The Bankruptcy & Insolvency Act (BIA) emphasizes that every debtor must provide complete and accurate information under the penalty of perjury. Misrepresentations, like failing to disclose an asset, might result in criminal prosecution or seizure of the undisclosed property by the trustee.
2. Omission of Creditors
Another common blunder is neglecting to include all creditors in your bankruptcy filing. It’s critical to note that every debt under your name or as a joint debt needs to be part of your bankruptcy filing.
3. Neglected Income Tax Returns
One of the crucial steps before filing for bankruptcy is preparing your income tax returns. These documents play a significant role in assessing your current and past earnings, asset holdings, and potential priority tax claims.
4. Accumulation of New Debt
Accumulating new debt just before filing for bankruptcy is a big no-no. If you run up debts in the 60 to 90 days prior to filing, creditors might object to your discharge. They could argue that you had no intention of repaying the loan, making it ineligible for discharge in bankruptcy. The same applies to cash advances and purchases made on credit cards.
5. Liquidation of Retirement Funds
Tapping into your Registered Retirement Savings Plan (RRSP), pension or other retirement payment plans might seem like a quick fix, but it comes at a high cost. By doing so, you risk losing the exemption status these plans enjoy.
6. Equity Line of Credit Against Your Home
Taking out an equity line of credit against your home might complicate your bankruptcy proceedings. You might need to explain the purpose and intent behind such a move and account for the use of the funds received.
7. Asset Transfer
Transferring or moving assets from your name to another party is a risky move that could land you in hot water. If you’re planning to file for bankruptcy, avoid selling, transferring, or hiding assets.
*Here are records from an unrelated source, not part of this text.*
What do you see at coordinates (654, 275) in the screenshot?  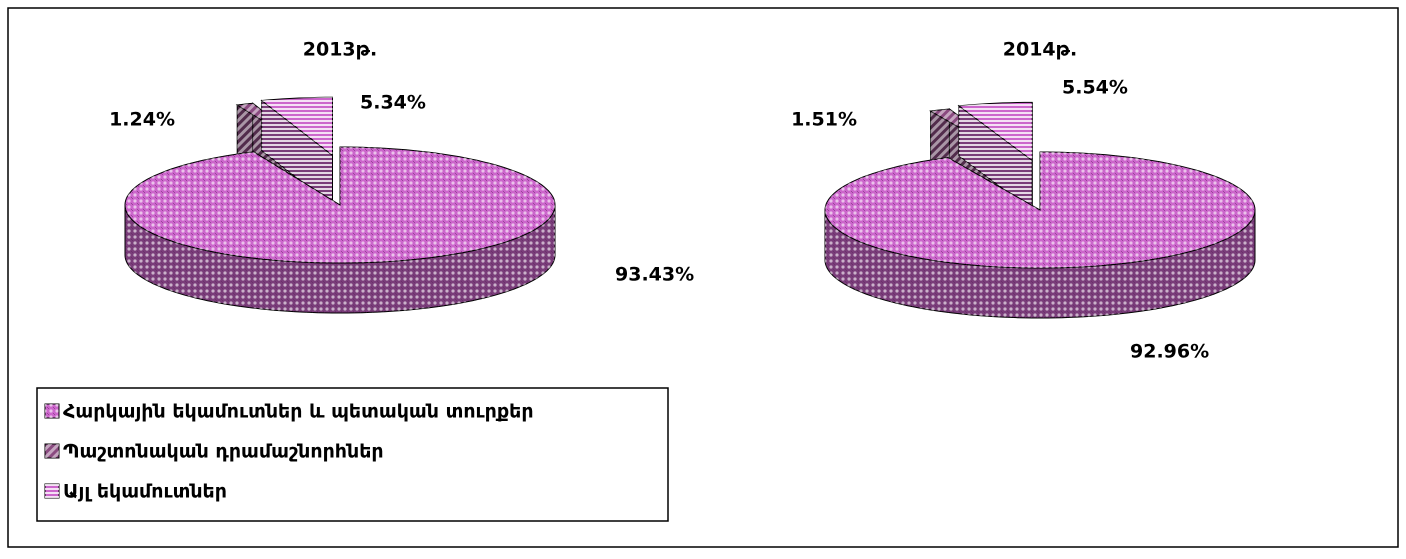 I see `data-label: 93.43%` at bounding box center [654, 275].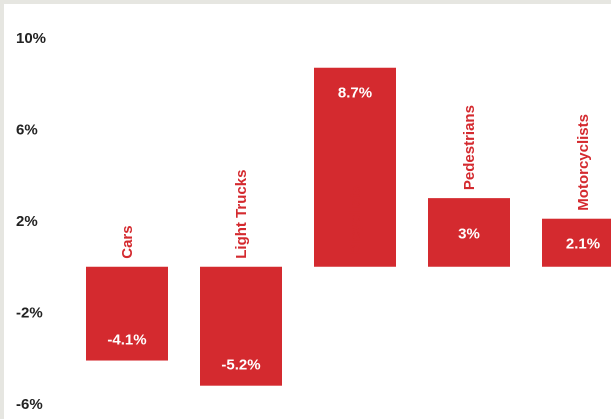  I want to click on bar-motorcyclists, so click(576, 242).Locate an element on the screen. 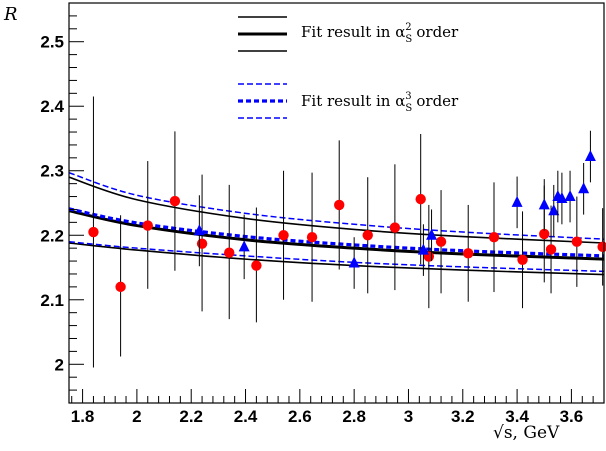 Image resolution: width=606 pixels, height=451 pixels. x-tick-label: 2 is located at coordinates (136, 416). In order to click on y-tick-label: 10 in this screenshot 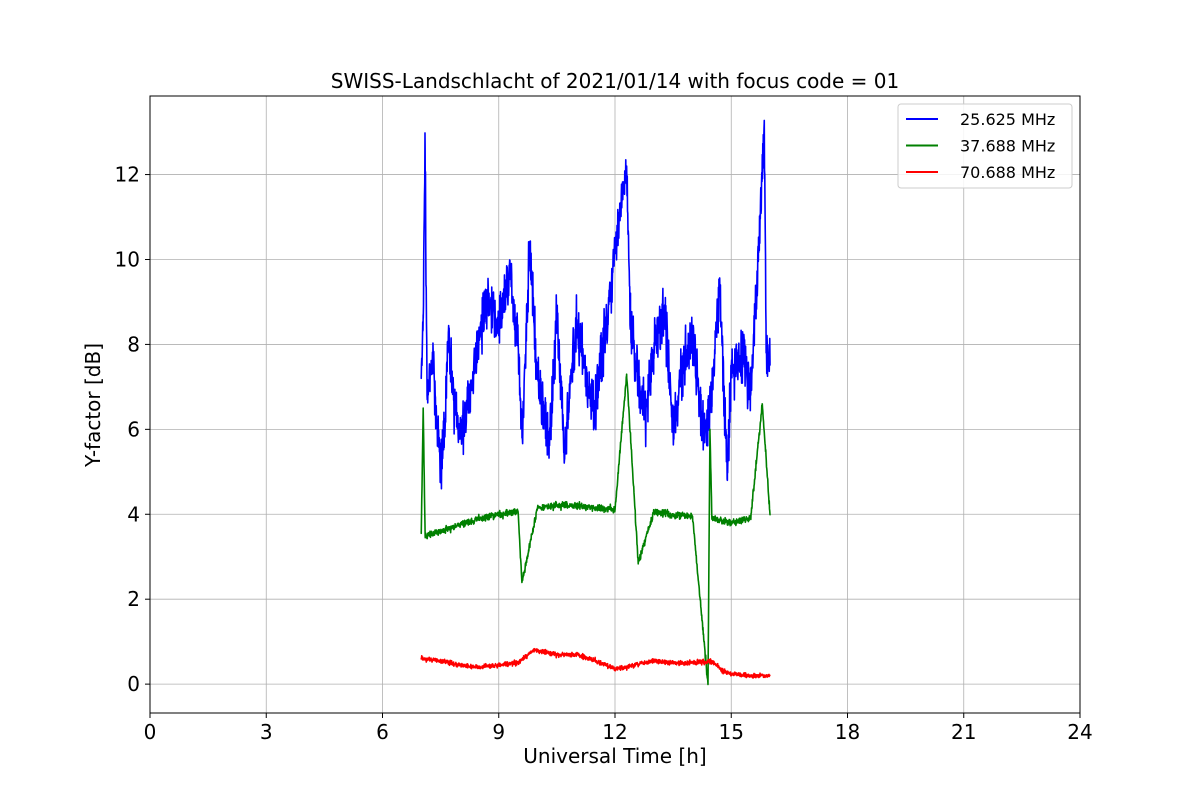, I will do `click(128, 259)`.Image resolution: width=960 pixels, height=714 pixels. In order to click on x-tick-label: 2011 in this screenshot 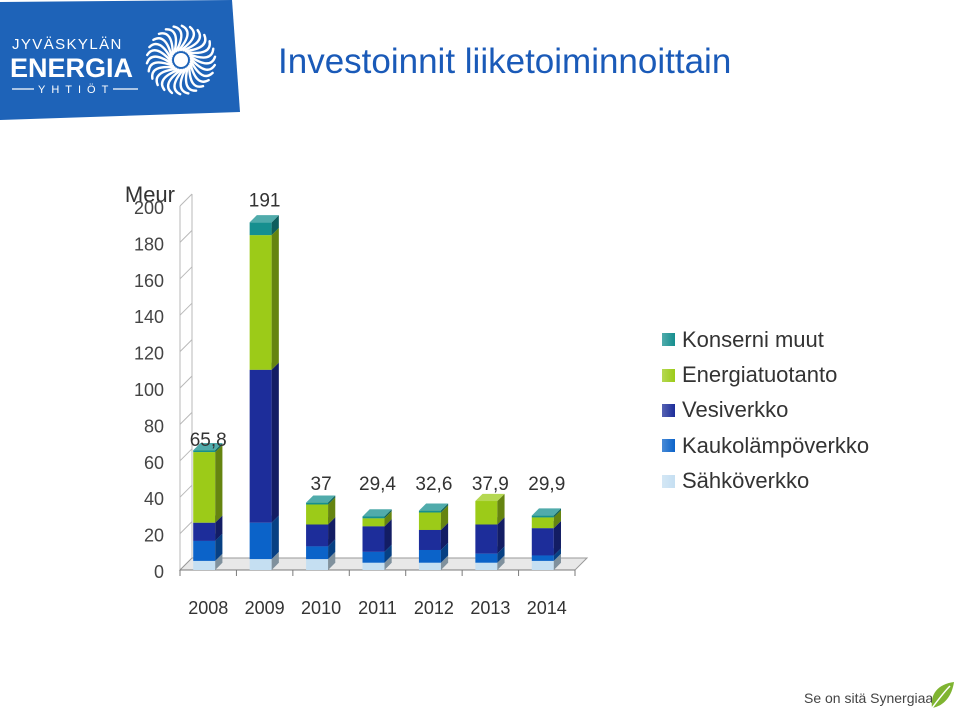, I will do `click(378, 608)`.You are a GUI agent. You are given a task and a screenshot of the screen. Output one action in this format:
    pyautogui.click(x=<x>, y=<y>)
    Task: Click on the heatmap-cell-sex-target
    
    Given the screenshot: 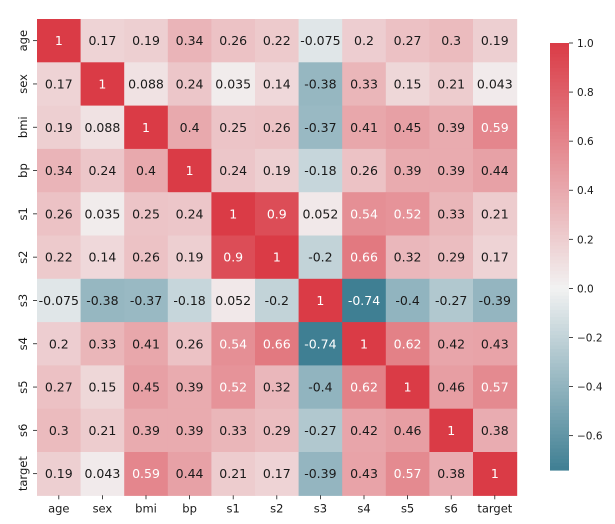 What is the action you would take?
    pyautogui.click(x=496, y=84)
    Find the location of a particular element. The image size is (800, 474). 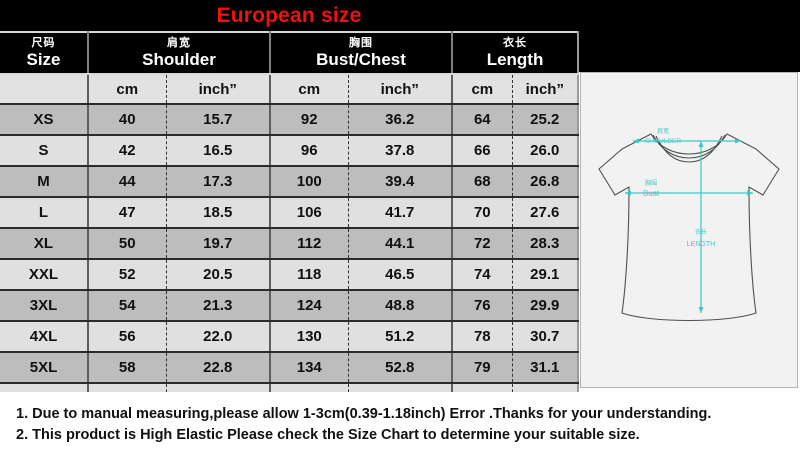

table-row: XXL 52 20.5 118 46.5 74 29.1 is located at coordinates (290, 275).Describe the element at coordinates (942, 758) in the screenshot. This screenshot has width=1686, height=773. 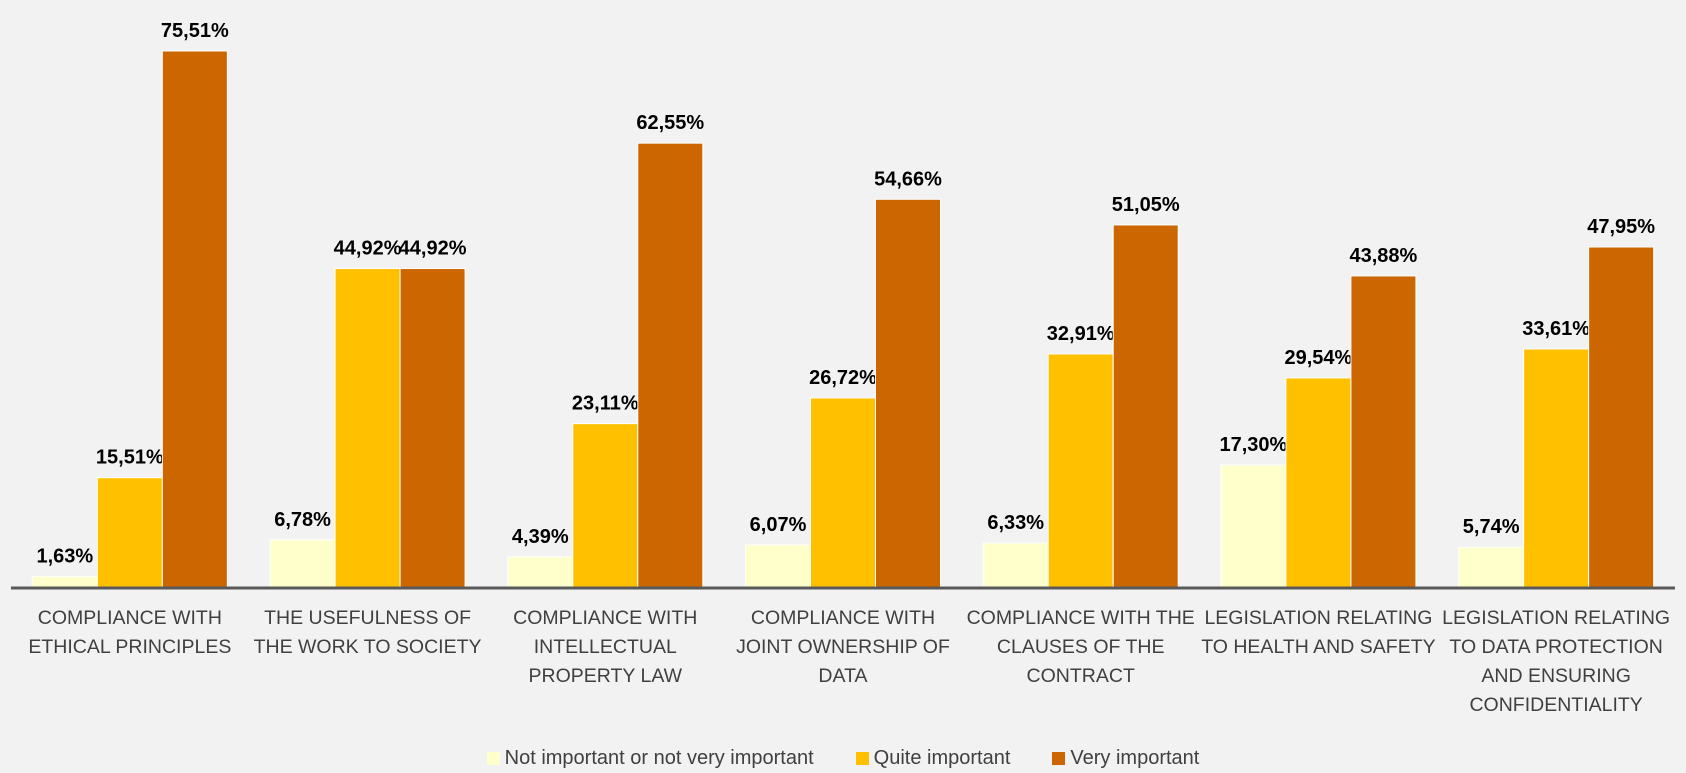
I see `legend-label: Quite important` at that location. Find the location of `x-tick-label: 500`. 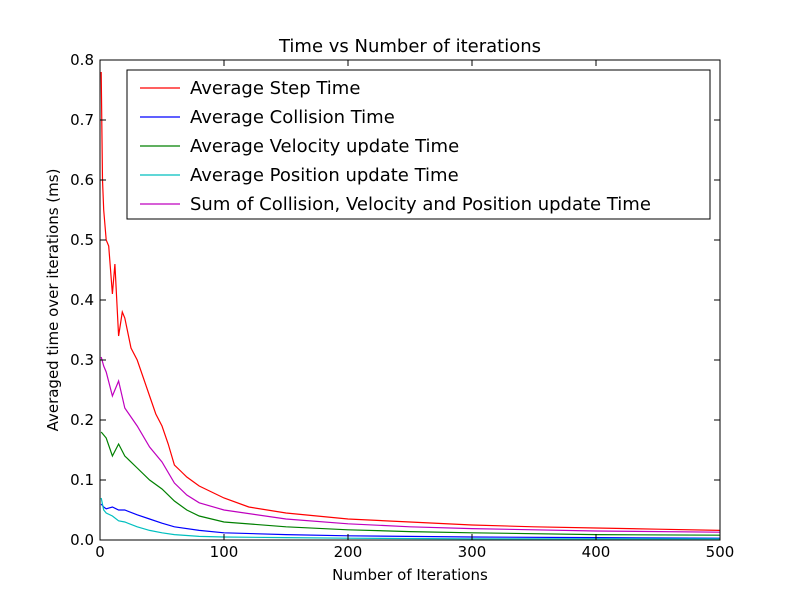

x-tick-label: 500 is located at coordinates (720, 552).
Doing so might lead to denial of discharge and potential criminal penalties.
8. Selective Repayment of Loans
Repaying loans to friends, relatives, or other creditors shortly before filing for bankruptcy can be construed as a ‘preferential transfer.’ The bankruptcy trustee may file an adversarial proceeding to recover the money and disburse it equally among all your creditors.
9. Ignoring Collection Actions
Ignoring impending collection actions can lead to detrimental outcomes. Creditors may obtain a judgment against you, garnish your wages, repossess your car, or foreclose on your house. Time is of the essence in these situations, and it’s crucial to act promptly.
If you anticipate an influx of money like an inheritance, a significant tax refund, a lawsuit settlement, or repayment from a loan, consider using this money to settle with creditors and avoid bankruptcy. You might also consider making a Consumer Proposal to your creditors through the Trustee.
Navigating bankruptcy is a complex process, but avoiding these common mistakes can make the journey smoother. Remember, professional advice is invaluable when considering such a significant financial decision. Seek out a financial advisor or a bankruptcy attorney to help guide you through the process.